Aim
In the Huxley 3D printer build guide, what replaced the MXL printed pulleys in the received kit?

Quoted text
•••
Reprap Pro Huxley Build and Redesign

This is a short instructable for the RepRapPro Huxley 3D
printer. This instructable gives you useful tips and tricks for making your very own 3D printer and is meant to be used in conjunction with reprap’s official manual found on their website.

A short section at the end outlines how we redesigned the Huxley 3D printer, which includes the CAD files and drawings. So you can make your own.

Step 1: Frame Assembly
Followed the link as described except for the changes below:

Tools recommended:
Hand drill - bits range 3mm-10mm
Precision screwdriver & Allen keys set
Adjustable spanner
Small file set
Fines tweezers
300 mm rule
Digital vernier caliper
Engineer squares
Masking tape
Fine-tip soldering Kit (+flux)
Wire strippers
Spirit level
Small length (approx 600 mm) of cotton string
Blue tack
Digital multimeter
Heat gun

Starting tips:
Count out items for each stage before resuming.
Always work in a clear and clean environment.
Measure with extreme precision.

Step1: frame triangles

It is advised that one person carries out all original frame measurements to keep constancy. When constructing the frame together it is advised to use a clean, flat, leveled table.

Measure the distance between the inside and outside of the 3D printed corners using the laser cut measuring tool provided and double check using your own rule (High importance, every millimeter your frame is out of place will effect your printed models).

Have all team members check themselves that frame is equal in length.

When adding the washers, if you find one side is jagged, this is the side facing the pre-printed part to allow better grip.Every nut should have a washer.

Step 2: Cross bars

When filing the printed parts many may need a good sanding down, try stay consistent and keep a snug fit. Don't over file!

It is a good idea to sketch an image or label your X, Y and Z axis as this will be mentioned a lot.

The cotton string test is optional but advised.

Step 2: Y Axis Assembly
Followed the link as described except for the changes below:

Step 1: Sled assembly
Followed as described

Step 2: Y motor and idler brackets
In the received kit the MXL printed pulleys were replaced by strong metal pulleys by RepRap.
•••
Listed entries
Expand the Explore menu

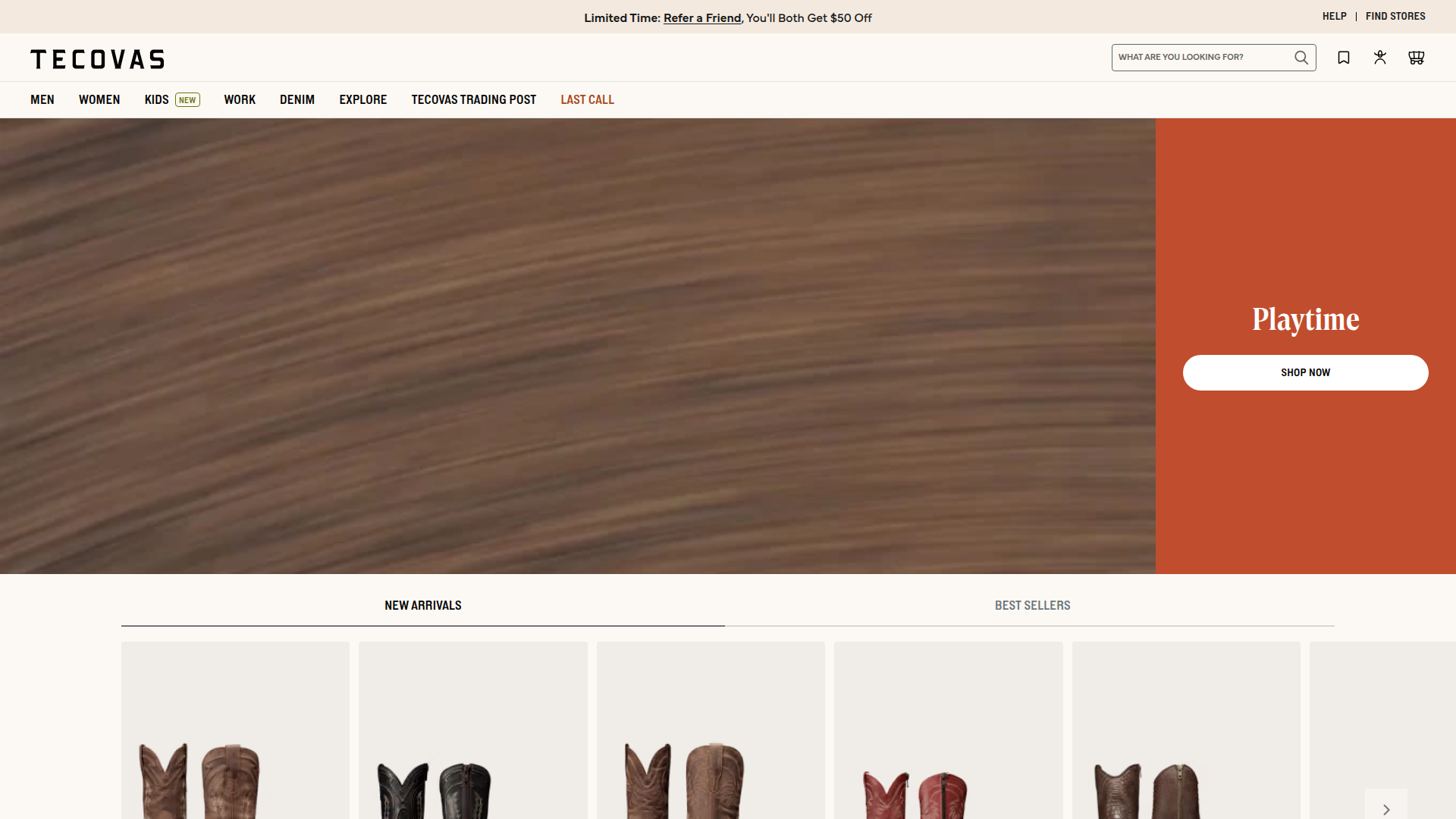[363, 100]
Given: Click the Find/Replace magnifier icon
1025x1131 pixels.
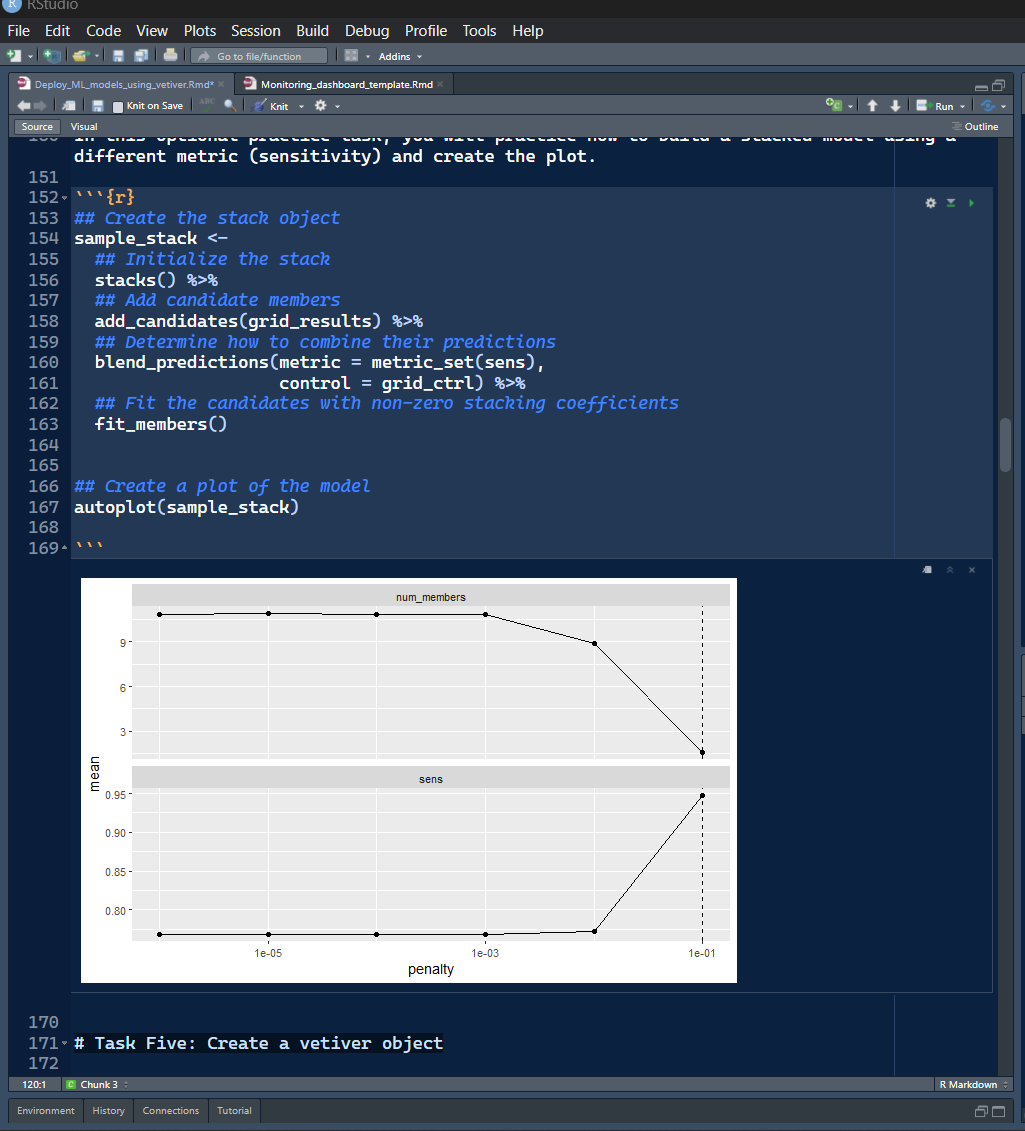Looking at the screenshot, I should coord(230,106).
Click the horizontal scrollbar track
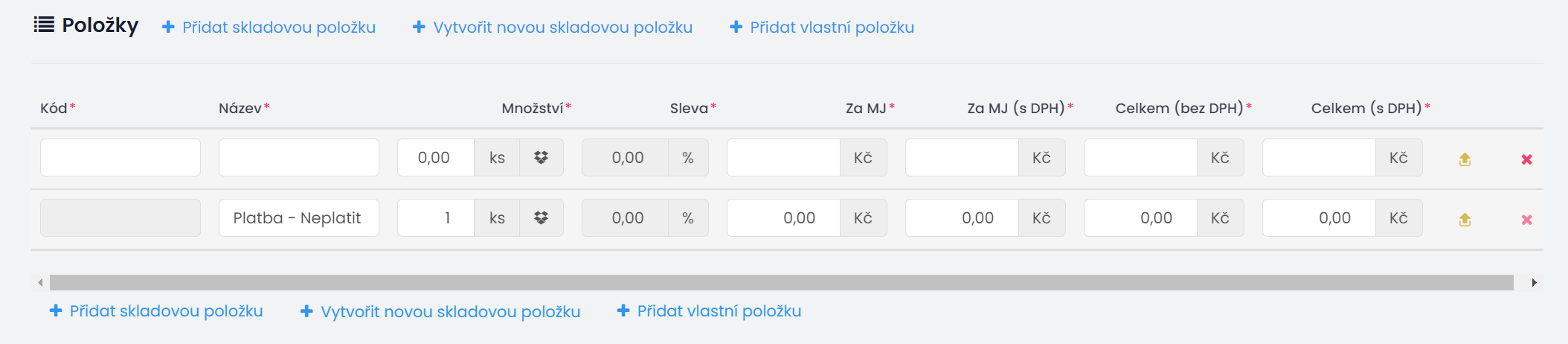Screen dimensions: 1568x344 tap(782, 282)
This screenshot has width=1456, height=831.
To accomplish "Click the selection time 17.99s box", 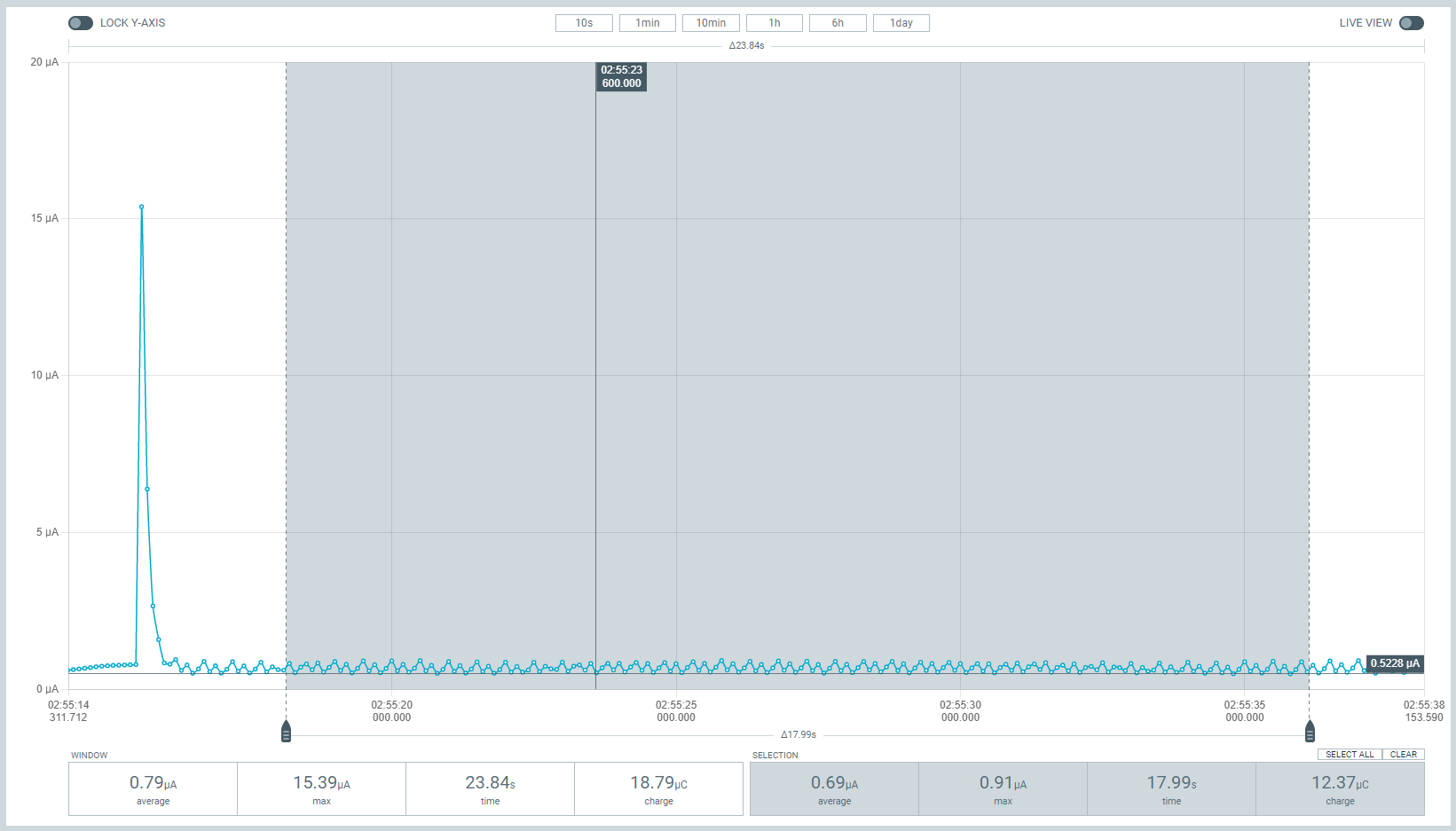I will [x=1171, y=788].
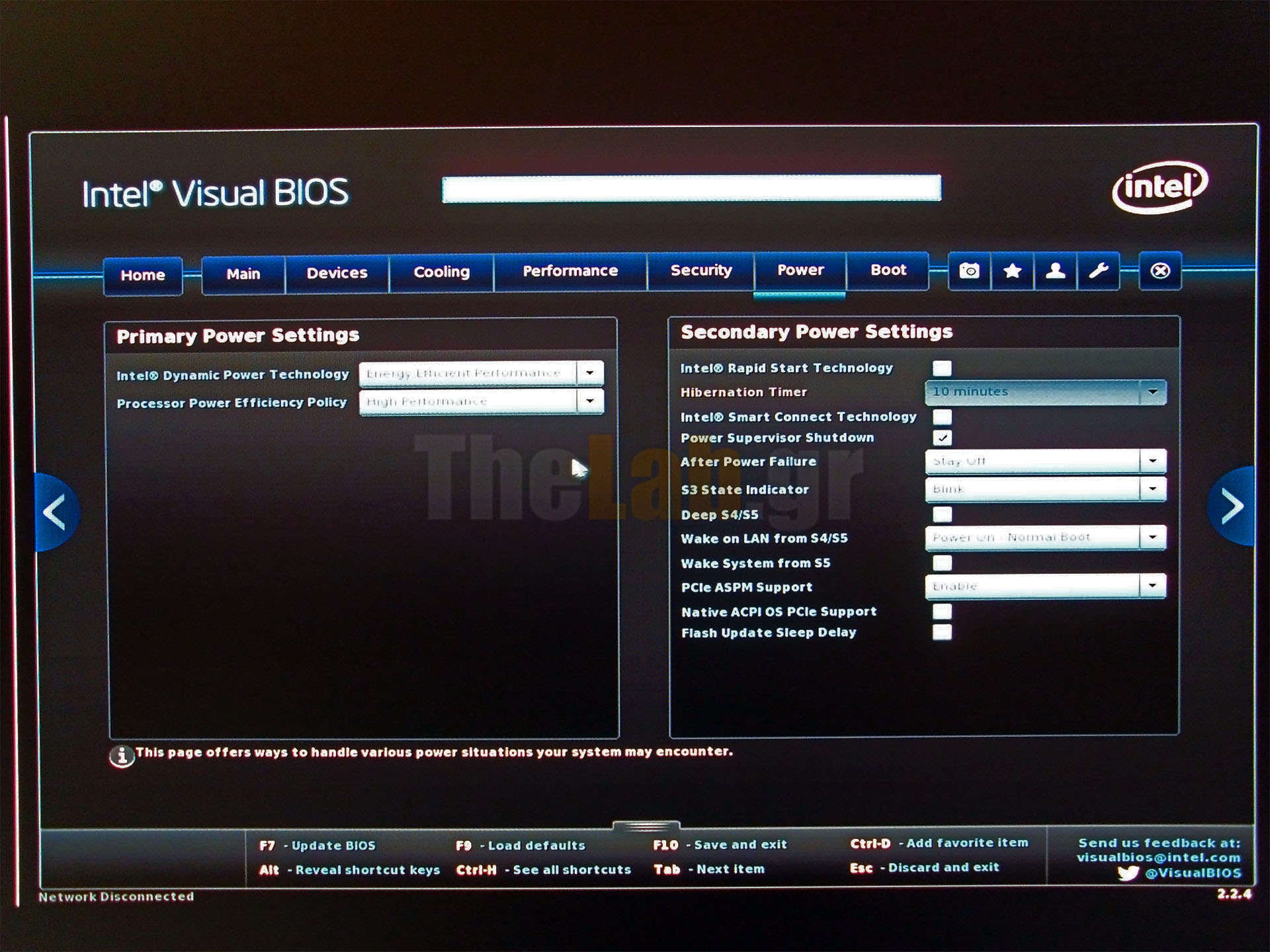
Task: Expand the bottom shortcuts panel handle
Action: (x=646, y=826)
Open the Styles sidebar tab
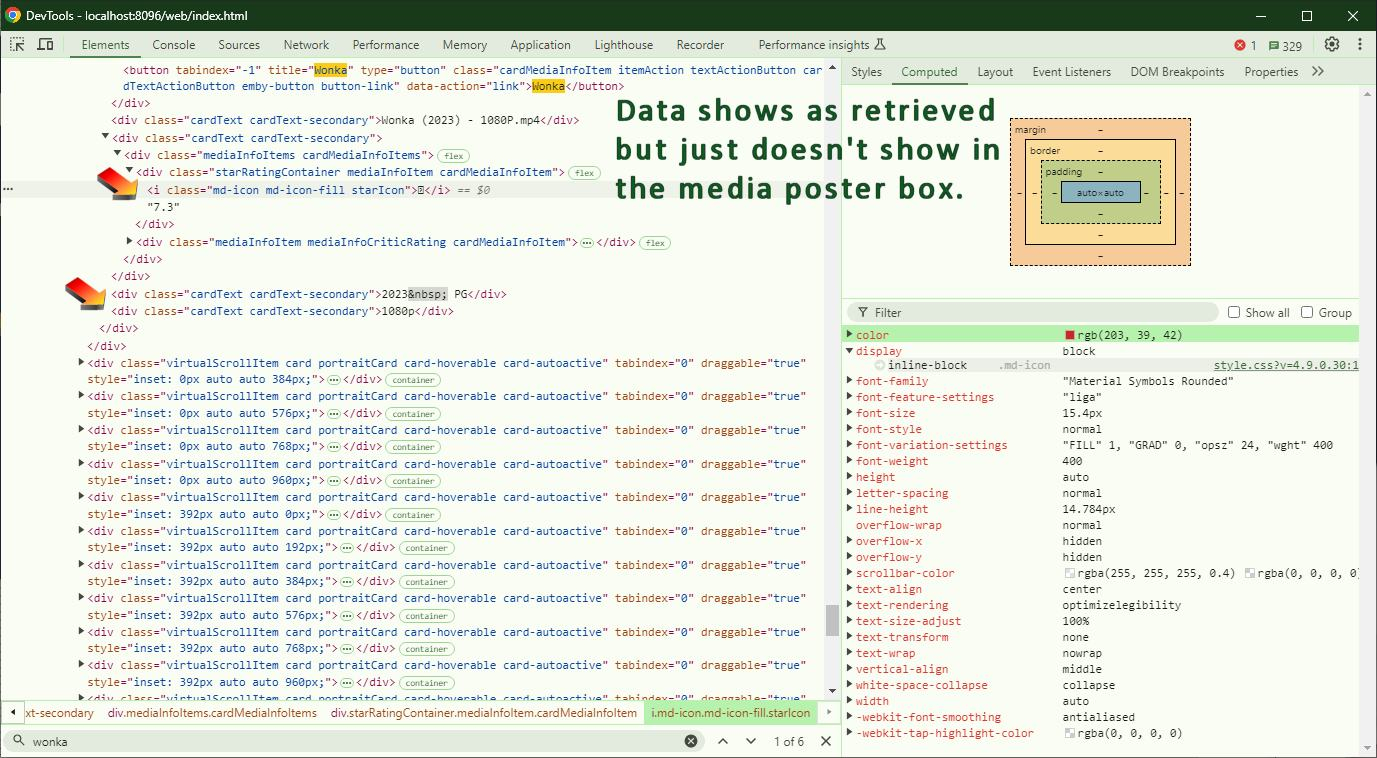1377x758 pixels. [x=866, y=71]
•••
Result of this exercise
Strong metal pulleys by RepRap.